Al-Naimat Sweets & Restaurant

This Pakistani halal café and sweet shop occupies the original storefront of the sainted Jackson Diner, and the diner atmosphere persists. Save the Bengali sweets in the refrigerated glass cases near the entrance for later, while you first chow down on tandooris and curries. The palak paneer is particularly lush with fresh cheese, while the chicken keema is exceedingly smooth and mellow.

A plate with ground meat, a green vegetable puree, and white rice.
A combo plate at Al-Naimat.
Robert Sietsema/Eater NY

El Guayaquileno Truck

This bright blue truck named after Ecuador’s great seaside port parked just off Roosevelt Avenue is a rolling picanteria, a lunch wagon with all-in meals and soups perfect for your noon or afternoon repast. Some of the food sold here isn’t generally available at the Ecuadorian restaurants that line Roosevelt Avenue, including a wonderful blood sausage soup (“caldo de salsicha”)

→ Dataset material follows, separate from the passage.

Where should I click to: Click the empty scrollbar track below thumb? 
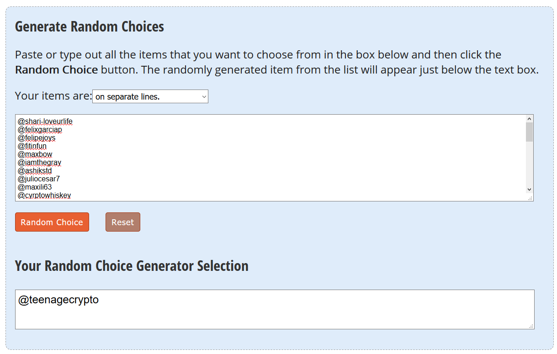[x=529, y=163]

A blue truck with a colorful menu in photos on the side.
El Guayaquileno is a lunch wagon, pure and simple.
Robert Sietsema/Eater NY

Michelada House II

This spot specializes in the fanciful beer-tomato juice-chile cocktails called micheladas, offering a dozen or more, plus a regular menu of Mexican antojitos, plus a special menu of snacks originating in Mexico City, including a torta stuffed with chilaquiles, as well as a machete mixto — a two-foot oblong tostada dotted with various meats. If you haven’t tried them, the grasshopper tacos make an excellent drinking snack.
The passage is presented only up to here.